Audrey Gordon et Astrid Mezmorian se connaissent bien, elles ont fait leurs études ensemble à l’Institut d’études politiques, à Paris. Lorsque la jeune journaliste prend son poste dans la chaîne publique, le 1er septembre 2016, Emmanuel Macron, ancien ministre de François Hollande, vient juste d’annoncer sa candidature. Le film suit les deux derniers mois de la campagne, alors que les ralliements à Macron se multiplient et que l’hypothèse que le candidat affronte Marine Le Pen au second tour de l’élection devient plausible.

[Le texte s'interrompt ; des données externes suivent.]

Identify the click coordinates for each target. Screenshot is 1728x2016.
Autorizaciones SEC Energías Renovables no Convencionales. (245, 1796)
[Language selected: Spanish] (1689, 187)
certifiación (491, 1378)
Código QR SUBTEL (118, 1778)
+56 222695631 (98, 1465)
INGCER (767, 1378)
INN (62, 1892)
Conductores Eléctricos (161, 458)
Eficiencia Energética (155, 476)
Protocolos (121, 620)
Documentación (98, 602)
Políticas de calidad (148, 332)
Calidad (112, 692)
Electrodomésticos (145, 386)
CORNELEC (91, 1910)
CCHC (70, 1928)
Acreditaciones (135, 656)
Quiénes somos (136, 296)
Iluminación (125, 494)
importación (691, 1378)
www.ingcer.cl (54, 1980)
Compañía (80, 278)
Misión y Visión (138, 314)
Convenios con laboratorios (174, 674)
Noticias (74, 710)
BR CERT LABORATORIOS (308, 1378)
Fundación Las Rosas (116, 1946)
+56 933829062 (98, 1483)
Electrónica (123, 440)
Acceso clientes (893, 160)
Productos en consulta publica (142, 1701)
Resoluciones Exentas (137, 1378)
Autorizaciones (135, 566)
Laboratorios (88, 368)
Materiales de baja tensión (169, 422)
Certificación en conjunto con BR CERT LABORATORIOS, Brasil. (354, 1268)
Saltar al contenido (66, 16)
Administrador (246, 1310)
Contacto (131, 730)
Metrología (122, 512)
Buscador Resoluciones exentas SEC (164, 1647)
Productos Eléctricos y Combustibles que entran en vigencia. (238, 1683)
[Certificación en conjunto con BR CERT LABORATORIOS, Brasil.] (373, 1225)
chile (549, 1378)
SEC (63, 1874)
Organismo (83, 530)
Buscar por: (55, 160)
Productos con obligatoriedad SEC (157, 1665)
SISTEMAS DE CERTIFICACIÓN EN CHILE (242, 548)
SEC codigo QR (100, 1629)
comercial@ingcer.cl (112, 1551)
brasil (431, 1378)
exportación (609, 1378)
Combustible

Classique dans sa forme, le film d’Audrey Gordon raconte la fabrique de l’information sur le terrain. Ou comment une journée de travail aboutit à un sujet d’une minute et trente secondes à l’antenne. Astrid Mezmorian sait ce qu’elle va chercher : au siège de France 2, la directrice du service politique, Nathalie Saint-Cricq, et d’autres membres de la rédaction en chef élaborent et bien souvent dictent « le sujet du jour ».
Un suivi un peu formaté
Le film débute comme un feuilleton de Mission impossible. Astrid Mezmorian et le cameraman de France 2 sont dans un TGV, en route pour assister à un meeting du candidat. La journaliste a une demi-heure pour dénicher un électeur du candidat socialiste, Benoît Hamon, qui serait susceptible de basculer pour Macron au vu de la conjoncture. Astrid Mezmorian finit par trouver un participant qui entre dans cette catégorie et fait son interview, soulagée. Le spectateur, lui, est un peu abasourdi : la chaîne publique n’est-elle pas en train d’amplifier les difficultés, certes réelles, du candidat PS ? Le film n’aborde pas la question.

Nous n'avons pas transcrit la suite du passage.